Mobile Version aus nicht mehr nachfragen

Kahlgasse 9-11

Fakten

Kahlgasse 9-11

Kahlgasse 9-11, 1210 Wien

Baujahr: 1952-1953

Wohnungen: 32

Architekt: Rudolf Bazalka

Wohnen in Wien

Ab 1949 war der Wohnbau zahlenmäßig wieder auf dem Niveau des "Roten Wien" der Zwischenkriegszeit. Doch noch war die Bevölkerung verarmt und oft obdachlos. Kleine Duplex-Wohnungen, die später zusammengelegt werden konnten, linderten schließlich die Wohnungsnot. 1951 wurde Franz Jonas, Sohn einer Arbeiterfamilie, Bürgermeister von Wien.
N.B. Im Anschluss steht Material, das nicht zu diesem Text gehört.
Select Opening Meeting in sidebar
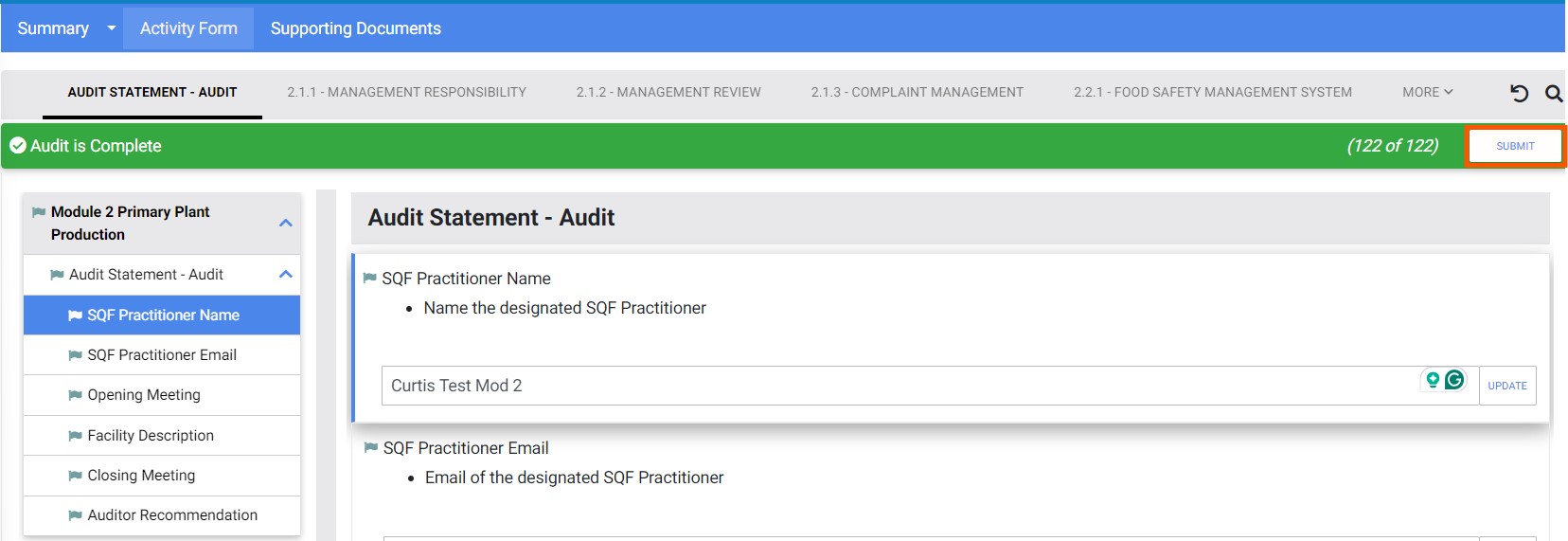This screenshot has width=1568, height=541. tap(144, 395)
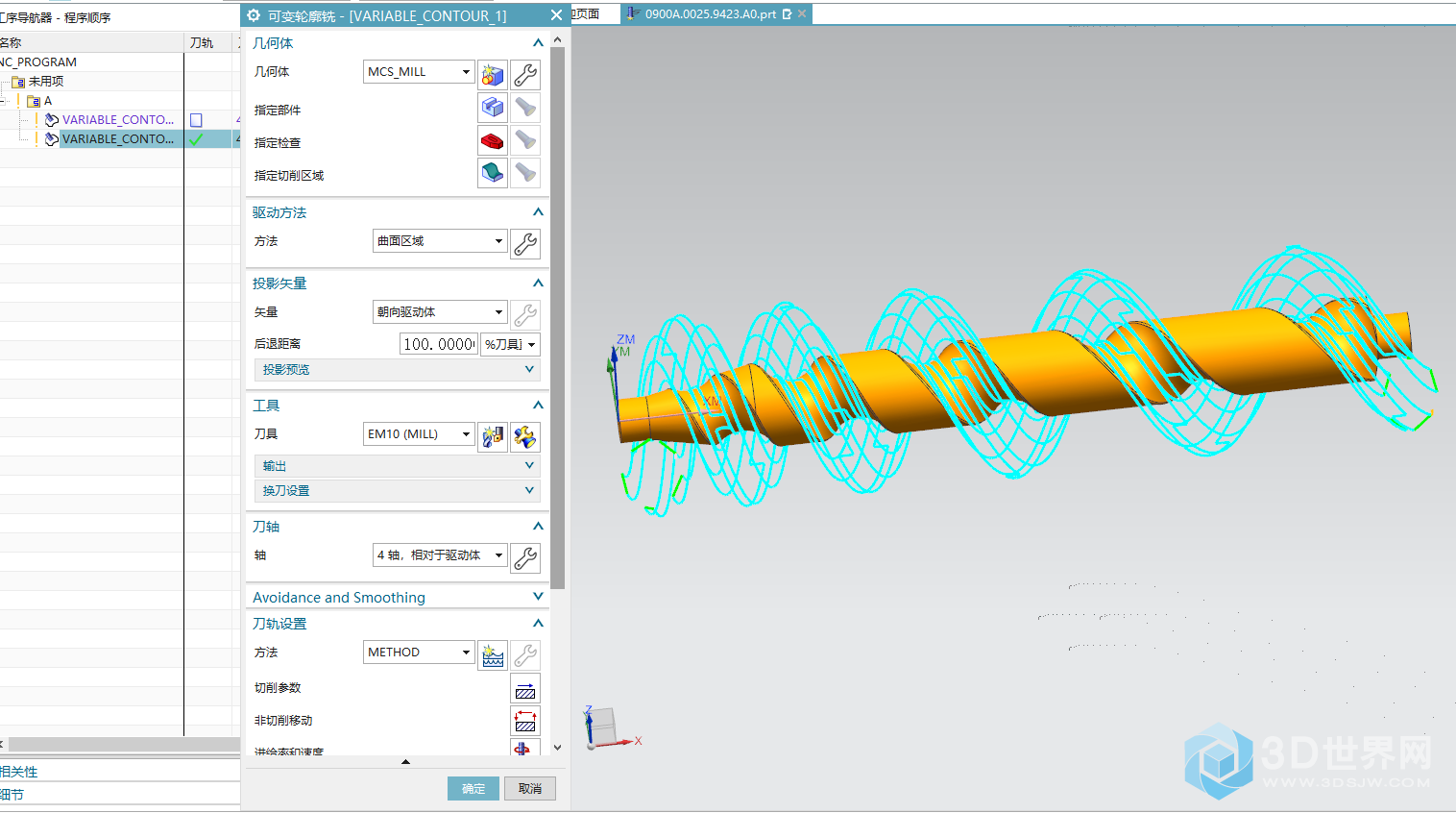Click the specify check geometry icon
The height and width of the screenshot is (813, 1456).
point(493,141)
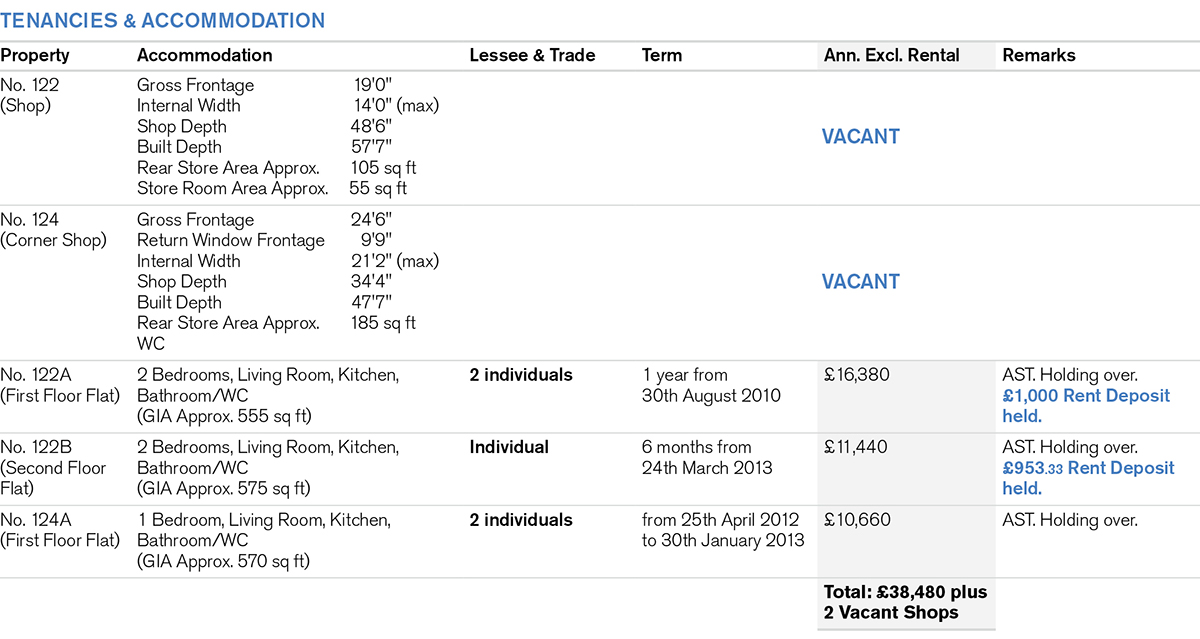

In seine Amtszeit fiel die rege Bautätigkeit im Rahmen des Projektes "Sozialer Städtebau" ab 1952. Das 8-Punkte-Programm hatte die Trennung von Wohn- und Gewerbebereichen, eine Auflockerung der Wohnbereiche sowie die Assanierung einzelner Viertel zum Ziel. Die standardmäßige Ausstattung der Wohnungen wurde verbessert - alle neu gebauten Wohnungen waren mit Badezimmern ausgestattet und die Mindestgröße wurde von 42 auf 55 Quadratmeter angehoben.

Geschichte

Bis zur großen Donauregulierung 1870 bis 1875 floss die Donau in weit verzweigten Armen, immer wieder gab es schwere Hochwasserschäden. Im Zuge der Donauregulierung wurde der Hauptarm des Flusses zum stehenden Gewässer und erhielt den Namen "Alte Donau". Im Bereich des heutigen Wohnbaus in der Kahlgasse verlief vor der Regulierung ein Donauarm, der das Festland von der damaligen Insel Mühlschüttel trennte.

Die Architektur

Kurz bevor die Kahlgasse in den Kinzerplatz mündet, liegt der Wohnbau aus den 1950er-Jahren. Die Anlage fällt vor allem durch die schlichte Gestaltung auf und sorgt zwischen zwei Bauten aus der Gründerzeit für ein abwechslungsreiches Straßenbild. Das Erdgeschoß und die mittleren drei Achsen sind von der restlichen Fassade farblich abgesetzt. Auf diese Weise kommt es zu einer Dreiteilung der Fassade, bei der die Mitte deutlich betont wird. Dennoch liegt der Eingang zum Hof auf der linken Seite. Die Fenster der neun Achsen erstrecken sich in regelmäßigen Abständen über die fünf Geschoße. Im Bereich des Dachgeschoßes wird die dreigeteilte Gliederung und Betonung der Mitte in Form von Dacherkern fortgesetzt.

Der Name

Die Gasse, in der der Wohnbau steht, ist seit 1894 nach dem Tischlermeister Josef Kahl benannt. Er war zwischen 1846 und 1849 der letzte Ortsrichter und ging als erster Bürgermeister von Floridsdorf (1849-1861) in die Geschichte ein.

Sanierung

von 1988 bis 1988

Im Zuge von Sanierungsmaßnahmen im Jahr 1988 erfolgte unter anderem auch der Lifteinbau. Die Kosten beliefen sich auf 173.325 Euro und konnten vollständig durch Förderungen gedeckt werden.

Architekten

Rudolf Bazalka - Rudolf Bazalka (1916-2004) studierte von 1936 bis 1942 Architektur bei Franz Schuster und Carl Witzmann an der Wiener Kunstgewerbeschule. Als selbständiger Architekt entwarf Bazalka unter anderem die Gemeindebauten Kahlgasse 9-11 in Wien 21 (1952/53) und Bessemerstraße 10-16 in Wien 21 (zusammen mit Othmar Augustin, 1957-1959). Außerdem war er in einer größeren Architektengemeinschaft an der Errichtung der kommunalen Wohnhausanlage Goldschlagstraße 148-158 in Wien 14 beteiligt (ab 1951).